Produced by Anderson, Baumbach’s semi-autobiographical comedy-drama focuses on the Reagan-era split between falling author Daniels and rising writer Laura Linney, and how it affects the couple’s brainy progeny, precocious teen Jesse Eisenberg and troubled child Owen Kline. Having inherited many of Daniels’ most obnoxious qualities, especially his haughty academic elitism, Eisenberg sides with his father in the split. Meanwhile, his little brother throws in his lot with their good-hearted but philandering mother Linney, who infuriates Daniels further by taking up with a dopey tennis pro (a revelatory William Baldwin) who definitely falls on the philistine side of the divide.

Emotionally pitched somewhere between anguished sobs and bitter laughter, The Squid And The Whale is funny at times, but it never sacrifices verisimilitude for laughs. Eschewing the twee, sometimes precious stylization of Anderson’s movies, Baumbach creates scenes that feel ripped wholesale from the most agonizing moments of his young life. It’s an unflinchingly raw and honest look at a family splitting apart, and it seldom strikes an unconvincing or inauthentic note. Though it surveys rocky adolescent emotional terrain from the safe distance of adulthood, The Squid And The Whale still resonates with the sting of a fresh wound.

» INFORMATION SUPPLIED
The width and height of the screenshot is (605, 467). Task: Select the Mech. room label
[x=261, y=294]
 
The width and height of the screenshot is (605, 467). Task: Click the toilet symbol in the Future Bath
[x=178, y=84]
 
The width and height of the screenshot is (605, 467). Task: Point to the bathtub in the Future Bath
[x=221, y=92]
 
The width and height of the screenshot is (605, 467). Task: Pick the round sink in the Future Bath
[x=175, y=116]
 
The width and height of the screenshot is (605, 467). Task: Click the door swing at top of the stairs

» BRIEF 1
Reproduce word for word the stretch of the film review from "Emotionally pitched somewhere" through "a fresh wound.".
» BRIEF 2
According to the film review, who plays the tennis pro that Linney takes up with?
» BRIEF 3
Translate this sentence from the film review into Spanish: "It’s an unflinchingly raw and honest look at a family splitting apart, and it seldom strikes an unconvincing or inauthentic note."

» PROBLEM SOLUTION 1
Emotionally pitched somewhere between anguished sobs and bitter laughter, The Squid And The Whale is funny at times, but it never sacrifices verisimilitude for laughs. Eschewing the twee, sometimes precious stylization of Anderson’s movies, Baumbach creates scenes that feel ripped wholesale from the most agonizing moments of his young life. It’s an unflinchingly raw and honest look at a family splitting apart, and it seldom strikes an unconvincing or inauthentic note. Though it surveys rocky adolescent emotional terrain from the safe distance of adulthood, The Squid And The Whale still resonates with the sting of a fresh wound.

» PROBLEM SOLUTION 2
William Baldwin

» PROBLEM SOLUTION 3
Es una mirada cruda y honesta, sin concesiones, a una familia que se desintegra, y rara vez da una nota poco convincente o falsa.